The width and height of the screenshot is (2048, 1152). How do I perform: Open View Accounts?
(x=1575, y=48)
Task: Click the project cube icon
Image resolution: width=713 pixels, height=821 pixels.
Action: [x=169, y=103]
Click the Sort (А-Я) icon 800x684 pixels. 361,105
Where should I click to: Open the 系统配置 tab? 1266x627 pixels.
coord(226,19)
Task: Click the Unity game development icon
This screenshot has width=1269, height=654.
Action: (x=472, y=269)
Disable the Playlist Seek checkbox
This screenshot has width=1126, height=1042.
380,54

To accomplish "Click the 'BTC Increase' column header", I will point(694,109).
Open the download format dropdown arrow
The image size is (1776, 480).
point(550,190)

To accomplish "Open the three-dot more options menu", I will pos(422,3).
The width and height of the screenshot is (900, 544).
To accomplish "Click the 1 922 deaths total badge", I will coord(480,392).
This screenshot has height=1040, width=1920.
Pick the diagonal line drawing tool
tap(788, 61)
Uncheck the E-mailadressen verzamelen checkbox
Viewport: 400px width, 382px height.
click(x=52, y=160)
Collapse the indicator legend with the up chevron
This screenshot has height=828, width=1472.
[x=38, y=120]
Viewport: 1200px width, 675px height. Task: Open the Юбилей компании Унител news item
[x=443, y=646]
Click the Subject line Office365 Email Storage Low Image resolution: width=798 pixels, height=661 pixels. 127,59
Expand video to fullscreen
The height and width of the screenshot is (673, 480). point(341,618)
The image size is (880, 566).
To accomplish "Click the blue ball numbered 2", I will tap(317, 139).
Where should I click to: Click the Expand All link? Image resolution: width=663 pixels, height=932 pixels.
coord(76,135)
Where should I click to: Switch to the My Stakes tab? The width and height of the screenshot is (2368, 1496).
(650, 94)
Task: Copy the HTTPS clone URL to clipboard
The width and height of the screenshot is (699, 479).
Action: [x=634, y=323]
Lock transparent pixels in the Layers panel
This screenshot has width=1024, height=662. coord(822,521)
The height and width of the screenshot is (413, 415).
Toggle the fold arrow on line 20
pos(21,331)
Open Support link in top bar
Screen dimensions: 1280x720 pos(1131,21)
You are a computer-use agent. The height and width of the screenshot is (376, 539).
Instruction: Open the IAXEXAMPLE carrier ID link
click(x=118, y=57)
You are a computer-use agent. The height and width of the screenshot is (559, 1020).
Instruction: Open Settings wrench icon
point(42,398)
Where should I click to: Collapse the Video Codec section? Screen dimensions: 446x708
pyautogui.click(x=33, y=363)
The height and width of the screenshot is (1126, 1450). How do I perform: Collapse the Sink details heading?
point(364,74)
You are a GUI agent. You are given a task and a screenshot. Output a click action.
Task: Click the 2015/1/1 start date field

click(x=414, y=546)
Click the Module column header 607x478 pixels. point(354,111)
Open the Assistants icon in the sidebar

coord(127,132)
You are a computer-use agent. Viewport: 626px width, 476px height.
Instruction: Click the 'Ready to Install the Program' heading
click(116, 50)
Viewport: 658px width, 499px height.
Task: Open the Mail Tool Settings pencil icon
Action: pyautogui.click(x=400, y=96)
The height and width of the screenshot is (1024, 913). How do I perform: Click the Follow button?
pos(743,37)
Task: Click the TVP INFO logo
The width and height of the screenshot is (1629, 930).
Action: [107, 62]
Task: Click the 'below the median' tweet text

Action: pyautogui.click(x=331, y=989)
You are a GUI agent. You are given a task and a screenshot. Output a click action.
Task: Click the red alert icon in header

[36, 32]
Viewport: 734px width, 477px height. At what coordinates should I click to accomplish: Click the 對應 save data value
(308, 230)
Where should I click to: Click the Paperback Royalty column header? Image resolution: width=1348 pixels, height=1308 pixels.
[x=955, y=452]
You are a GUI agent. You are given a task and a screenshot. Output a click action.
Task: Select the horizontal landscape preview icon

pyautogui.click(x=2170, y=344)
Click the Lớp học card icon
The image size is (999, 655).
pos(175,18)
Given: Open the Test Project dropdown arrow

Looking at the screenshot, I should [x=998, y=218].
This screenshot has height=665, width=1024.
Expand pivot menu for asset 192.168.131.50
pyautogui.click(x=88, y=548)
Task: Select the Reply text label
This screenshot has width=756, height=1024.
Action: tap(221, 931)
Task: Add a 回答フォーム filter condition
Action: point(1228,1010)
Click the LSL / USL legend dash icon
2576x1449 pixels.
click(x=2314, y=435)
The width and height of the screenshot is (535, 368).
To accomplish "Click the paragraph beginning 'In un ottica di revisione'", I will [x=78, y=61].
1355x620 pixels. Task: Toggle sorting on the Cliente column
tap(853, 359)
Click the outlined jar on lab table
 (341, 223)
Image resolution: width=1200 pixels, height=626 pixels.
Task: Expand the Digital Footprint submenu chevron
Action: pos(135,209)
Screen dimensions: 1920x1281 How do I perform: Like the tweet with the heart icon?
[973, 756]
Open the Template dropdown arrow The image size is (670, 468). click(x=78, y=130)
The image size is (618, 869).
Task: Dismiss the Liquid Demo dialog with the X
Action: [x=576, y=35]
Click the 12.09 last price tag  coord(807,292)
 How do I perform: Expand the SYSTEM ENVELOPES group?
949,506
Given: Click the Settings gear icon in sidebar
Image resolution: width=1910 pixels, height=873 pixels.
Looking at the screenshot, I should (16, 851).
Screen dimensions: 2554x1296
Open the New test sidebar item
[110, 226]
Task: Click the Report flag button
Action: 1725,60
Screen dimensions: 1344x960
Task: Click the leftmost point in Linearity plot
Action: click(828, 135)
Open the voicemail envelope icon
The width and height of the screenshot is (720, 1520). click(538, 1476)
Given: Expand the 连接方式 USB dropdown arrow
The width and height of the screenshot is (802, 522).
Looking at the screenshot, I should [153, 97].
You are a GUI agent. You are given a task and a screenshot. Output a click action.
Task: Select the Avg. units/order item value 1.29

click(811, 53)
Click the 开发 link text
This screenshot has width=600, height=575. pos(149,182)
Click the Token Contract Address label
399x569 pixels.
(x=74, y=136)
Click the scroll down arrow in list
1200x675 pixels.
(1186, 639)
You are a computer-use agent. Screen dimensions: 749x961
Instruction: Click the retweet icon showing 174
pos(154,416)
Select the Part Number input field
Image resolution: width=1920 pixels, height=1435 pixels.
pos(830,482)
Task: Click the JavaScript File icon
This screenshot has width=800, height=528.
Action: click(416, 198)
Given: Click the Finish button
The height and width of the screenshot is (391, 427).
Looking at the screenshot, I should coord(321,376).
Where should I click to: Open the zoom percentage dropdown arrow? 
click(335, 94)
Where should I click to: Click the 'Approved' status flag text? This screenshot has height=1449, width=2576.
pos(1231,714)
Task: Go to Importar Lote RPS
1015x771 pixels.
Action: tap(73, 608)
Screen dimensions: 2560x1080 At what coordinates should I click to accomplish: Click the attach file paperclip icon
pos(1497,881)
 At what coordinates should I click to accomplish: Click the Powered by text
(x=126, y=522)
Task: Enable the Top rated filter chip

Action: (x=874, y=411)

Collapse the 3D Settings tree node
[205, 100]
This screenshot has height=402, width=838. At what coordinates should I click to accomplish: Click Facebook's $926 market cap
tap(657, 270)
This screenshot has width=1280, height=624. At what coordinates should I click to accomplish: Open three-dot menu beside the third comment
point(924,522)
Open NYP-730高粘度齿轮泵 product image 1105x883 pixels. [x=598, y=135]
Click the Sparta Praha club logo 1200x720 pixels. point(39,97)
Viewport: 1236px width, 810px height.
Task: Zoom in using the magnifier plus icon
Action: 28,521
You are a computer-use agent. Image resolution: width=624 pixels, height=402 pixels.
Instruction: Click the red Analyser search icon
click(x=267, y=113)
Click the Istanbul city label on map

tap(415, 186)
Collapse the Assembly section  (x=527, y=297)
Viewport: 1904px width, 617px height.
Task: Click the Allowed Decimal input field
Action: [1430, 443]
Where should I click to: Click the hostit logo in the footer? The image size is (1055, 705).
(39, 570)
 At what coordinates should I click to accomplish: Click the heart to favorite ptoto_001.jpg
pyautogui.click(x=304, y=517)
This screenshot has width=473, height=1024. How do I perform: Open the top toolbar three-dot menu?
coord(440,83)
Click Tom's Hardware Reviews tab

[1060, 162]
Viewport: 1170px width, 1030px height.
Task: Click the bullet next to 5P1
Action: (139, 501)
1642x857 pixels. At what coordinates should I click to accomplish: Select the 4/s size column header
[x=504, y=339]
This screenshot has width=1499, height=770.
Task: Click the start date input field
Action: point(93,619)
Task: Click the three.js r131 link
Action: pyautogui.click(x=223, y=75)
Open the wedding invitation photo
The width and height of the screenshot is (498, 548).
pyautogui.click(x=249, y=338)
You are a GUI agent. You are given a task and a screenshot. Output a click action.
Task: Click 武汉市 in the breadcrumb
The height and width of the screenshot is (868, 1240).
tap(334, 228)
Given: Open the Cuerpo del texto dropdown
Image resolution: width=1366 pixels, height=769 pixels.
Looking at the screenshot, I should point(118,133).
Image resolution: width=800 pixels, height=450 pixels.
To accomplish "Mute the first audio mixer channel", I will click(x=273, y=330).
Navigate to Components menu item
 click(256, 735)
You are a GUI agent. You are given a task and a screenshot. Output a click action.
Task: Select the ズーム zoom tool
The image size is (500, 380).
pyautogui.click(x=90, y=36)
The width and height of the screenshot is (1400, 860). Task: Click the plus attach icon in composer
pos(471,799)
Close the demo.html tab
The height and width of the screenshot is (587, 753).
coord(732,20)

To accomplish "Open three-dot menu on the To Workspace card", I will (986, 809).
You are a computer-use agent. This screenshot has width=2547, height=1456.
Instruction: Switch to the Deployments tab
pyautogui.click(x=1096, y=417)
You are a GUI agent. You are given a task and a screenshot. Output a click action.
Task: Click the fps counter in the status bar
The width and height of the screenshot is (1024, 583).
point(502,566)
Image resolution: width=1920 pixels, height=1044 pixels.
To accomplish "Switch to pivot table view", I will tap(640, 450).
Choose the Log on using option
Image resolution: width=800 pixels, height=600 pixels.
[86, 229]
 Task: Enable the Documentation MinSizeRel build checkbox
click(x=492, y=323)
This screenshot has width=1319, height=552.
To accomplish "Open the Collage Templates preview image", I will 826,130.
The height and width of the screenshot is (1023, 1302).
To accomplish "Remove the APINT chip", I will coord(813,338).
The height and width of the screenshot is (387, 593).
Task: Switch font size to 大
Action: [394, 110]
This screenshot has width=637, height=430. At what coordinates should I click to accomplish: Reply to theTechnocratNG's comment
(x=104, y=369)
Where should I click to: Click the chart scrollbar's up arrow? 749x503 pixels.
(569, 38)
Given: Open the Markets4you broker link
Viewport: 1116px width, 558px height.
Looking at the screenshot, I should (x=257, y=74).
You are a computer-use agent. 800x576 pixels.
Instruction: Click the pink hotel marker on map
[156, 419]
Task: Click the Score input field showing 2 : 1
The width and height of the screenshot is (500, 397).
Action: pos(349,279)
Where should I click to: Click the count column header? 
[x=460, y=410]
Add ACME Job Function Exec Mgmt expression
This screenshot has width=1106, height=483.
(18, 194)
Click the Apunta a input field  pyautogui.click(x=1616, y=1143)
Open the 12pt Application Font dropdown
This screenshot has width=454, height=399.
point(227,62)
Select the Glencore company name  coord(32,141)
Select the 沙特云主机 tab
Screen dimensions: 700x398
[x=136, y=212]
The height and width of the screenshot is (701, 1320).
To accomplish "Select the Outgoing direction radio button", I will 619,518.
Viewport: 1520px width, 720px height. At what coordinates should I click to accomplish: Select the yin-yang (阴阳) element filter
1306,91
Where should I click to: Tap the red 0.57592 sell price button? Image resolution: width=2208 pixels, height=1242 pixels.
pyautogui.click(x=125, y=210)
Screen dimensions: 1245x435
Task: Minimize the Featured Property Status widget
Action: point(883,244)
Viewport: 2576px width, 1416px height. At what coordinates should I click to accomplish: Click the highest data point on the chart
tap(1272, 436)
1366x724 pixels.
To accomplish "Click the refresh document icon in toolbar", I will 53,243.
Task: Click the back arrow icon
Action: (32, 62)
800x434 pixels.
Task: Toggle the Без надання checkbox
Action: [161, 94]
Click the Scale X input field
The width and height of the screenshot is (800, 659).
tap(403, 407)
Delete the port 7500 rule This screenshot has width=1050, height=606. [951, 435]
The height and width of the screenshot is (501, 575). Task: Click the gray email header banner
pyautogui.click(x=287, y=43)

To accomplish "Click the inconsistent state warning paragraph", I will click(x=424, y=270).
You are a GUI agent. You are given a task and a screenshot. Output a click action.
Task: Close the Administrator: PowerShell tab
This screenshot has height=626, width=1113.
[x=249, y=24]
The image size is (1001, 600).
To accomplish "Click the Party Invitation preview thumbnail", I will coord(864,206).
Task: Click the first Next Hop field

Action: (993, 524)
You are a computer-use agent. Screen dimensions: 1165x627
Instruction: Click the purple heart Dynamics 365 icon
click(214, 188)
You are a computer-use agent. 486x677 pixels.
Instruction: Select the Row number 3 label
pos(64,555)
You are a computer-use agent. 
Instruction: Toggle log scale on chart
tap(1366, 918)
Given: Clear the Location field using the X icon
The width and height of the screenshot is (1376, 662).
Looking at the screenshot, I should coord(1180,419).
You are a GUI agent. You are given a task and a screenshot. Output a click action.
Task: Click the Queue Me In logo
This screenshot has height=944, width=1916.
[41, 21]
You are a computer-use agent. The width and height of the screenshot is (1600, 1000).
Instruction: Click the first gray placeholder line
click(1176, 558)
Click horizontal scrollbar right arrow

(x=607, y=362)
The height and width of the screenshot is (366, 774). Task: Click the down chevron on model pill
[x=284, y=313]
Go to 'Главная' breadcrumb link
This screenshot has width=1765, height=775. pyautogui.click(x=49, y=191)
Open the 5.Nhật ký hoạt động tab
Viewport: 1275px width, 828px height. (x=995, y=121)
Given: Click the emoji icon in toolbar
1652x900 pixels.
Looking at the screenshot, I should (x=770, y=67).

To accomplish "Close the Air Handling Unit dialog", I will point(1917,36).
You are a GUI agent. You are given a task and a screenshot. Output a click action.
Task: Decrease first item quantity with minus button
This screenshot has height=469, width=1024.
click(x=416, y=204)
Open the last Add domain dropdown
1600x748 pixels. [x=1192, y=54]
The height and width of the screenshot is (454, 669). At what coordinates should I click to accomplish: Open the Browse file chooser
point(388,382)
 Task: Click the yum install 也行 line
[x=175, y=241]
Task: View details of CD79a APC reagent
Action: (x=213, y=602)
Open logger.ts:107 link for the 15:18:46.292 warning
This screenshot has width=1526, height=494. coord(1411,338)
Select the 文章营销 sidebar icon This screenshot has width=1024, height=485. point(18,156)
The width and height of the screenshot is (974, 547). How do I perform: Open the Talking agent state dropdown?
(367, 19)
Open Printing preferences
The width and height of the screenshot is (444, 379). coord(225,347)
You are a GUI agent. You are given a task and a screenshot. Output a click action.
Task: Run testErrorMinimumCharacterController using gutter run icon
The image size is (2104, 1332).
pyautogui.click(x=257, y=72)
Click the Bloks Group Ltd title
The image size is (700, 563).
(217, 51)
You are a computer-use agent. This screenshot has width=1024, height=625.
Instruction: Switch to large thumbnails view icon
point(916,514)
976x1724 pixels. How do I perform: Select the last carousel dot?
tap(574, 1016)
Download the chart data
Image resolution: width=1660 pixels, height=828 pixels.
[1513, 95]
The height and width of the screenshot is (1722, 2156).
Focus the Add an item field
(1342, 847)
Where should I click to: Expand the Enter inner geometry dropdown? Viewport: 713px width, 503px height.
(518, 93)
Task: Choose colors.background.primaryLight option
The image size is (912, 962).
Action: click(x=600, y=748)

****************************************

PROBLEM TO SOLVE:
Copy each line of the records above that contains the string "button", with case counting toward a match.

EXPECTED ANSWER:
The height and width of the screenshot is (1024, 913). How do I perform: Click the Follow button?
Task: Click the Report flag button
Given: Click the Finish button
To accomplish "Select the Outgoing direction radio button", I will 619,518.
Where should I click to: Tap the red 0.57592 sell price button? Image resolution: width=2208 pixels, height=1242 pixels.
Task: Decrease first item quantity with minus button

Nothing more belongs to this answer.